I took a drink from my Dr Pepper. It felt cold and bright inside my mouth, the cherries sliding sweet down my throat. But the fact that it tasted good wasn’t enough. I could smell the alcohol in the drinks of other people, and feel it reach out and lay its old claim on my soul, as though all the pain I had gone through and all the meetings I had attended meant nothing. But the mysterious and glorious elixir-like smell of alcohol, and the transformative effect it had on my nervous system, and the near-erotic relationship I had with it, were not my only problems. Three men had just come in the side door and taken a table in back. Two of them were not taller than five-six and had the determined, vaguely irritable faces of South European peasants and wore suits that had a shine like Vaseline. I was surprised at how good the third man looked in spite of the beating I had given him in his home theater. He was dressed in a tailored gray suit with thin stripes and a crimson handkerchief folded in the breast pocket and an open-necked purple shirt. He looked straight at me as though I were the only person in the club. I felt my heart drop. It was not out of fear. My guilt about Penelope was like a hot coal in my stomach.

“You sick?” Clete said.

“You and I weren’t meant for this kind of life,” I said.

“When did you decide that?” he said.

“Just now.”

He followed my eyes. “Is that Adonis?” he said.

“In the flesh. Who are the guys with him?”
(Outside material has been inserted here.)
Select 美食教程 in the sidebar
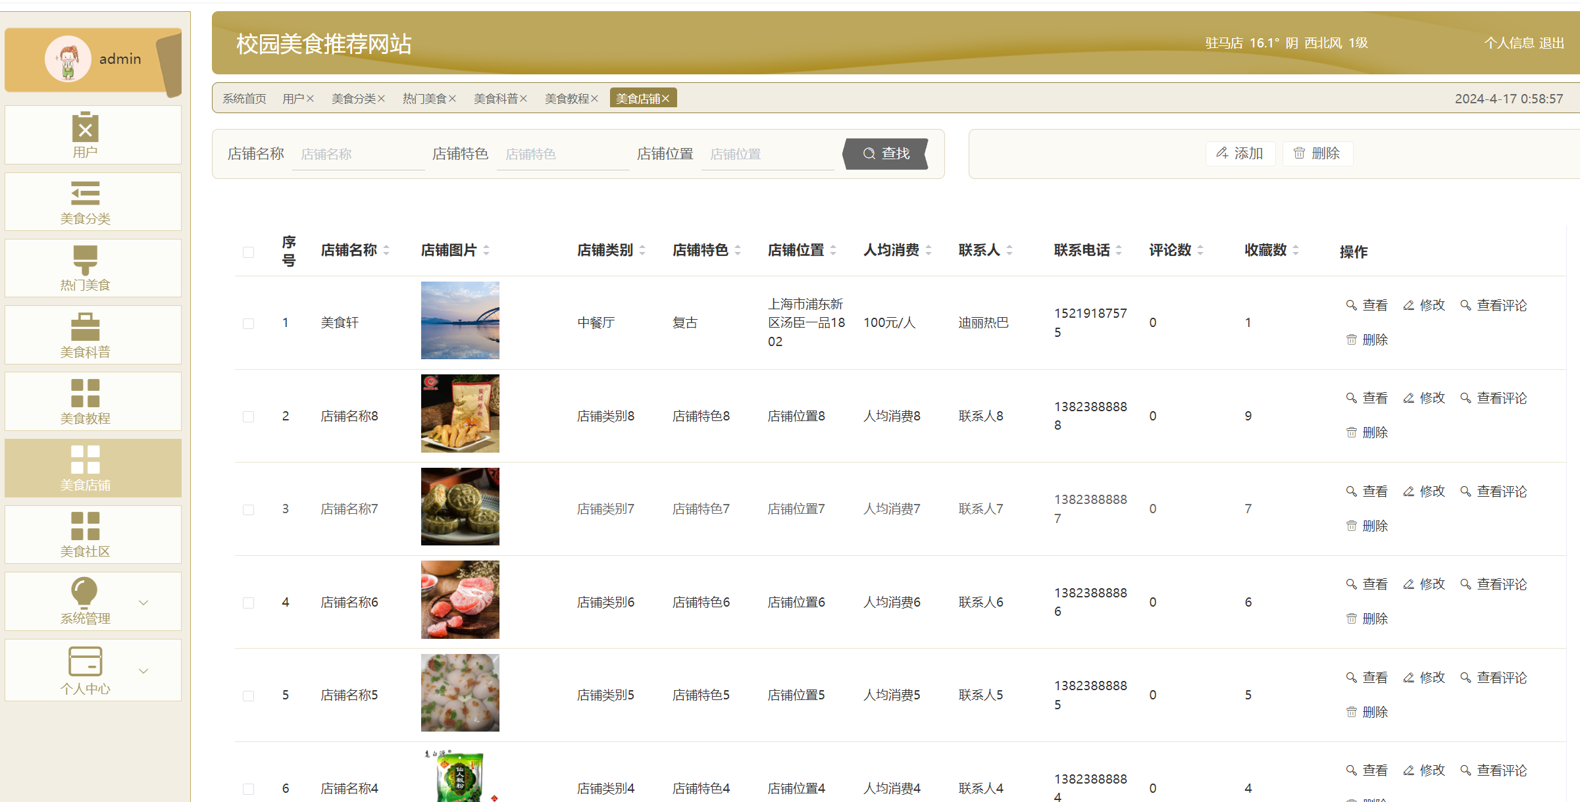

“I don’t know. He imports his hitters. I think we ought to leave.”

“No.”

“Are you trying to commit suicide?”

“I have to get on the square about this stuff,” I said.

“And tell him you bagged his old lady?”

“Don’t talk about her like that,” I said.

“You know what I’d do if I got hooked up with a woman that beautiful and with that amount of class?”

“No, what?”

“I don’t know. I never had the chance.”

Which wasn’t true. But Clete was Clete, always humble, always protecting my feelings. He took another sip from his whiskey sour, holding it in his mouth so he could savor the taste and let it slide slowly down his throat. I could smell the lemon juice and Jack Daniel’s and syrup and maraschino cherry and orange slices on his breath, like a warm gift from the heavens. I felt I was two seconds from ordering one. I coughed slightly and cleared my throat. Before I could speak, Clete said, “Check it out.”

Father Julian Hebert was in the midst of the line dancers, his arms spread on the shoulders of two fat women. But I could not keep my eyes off the rows of liquor bottles behind the bar.

“You got that look, Dave,” Clete said.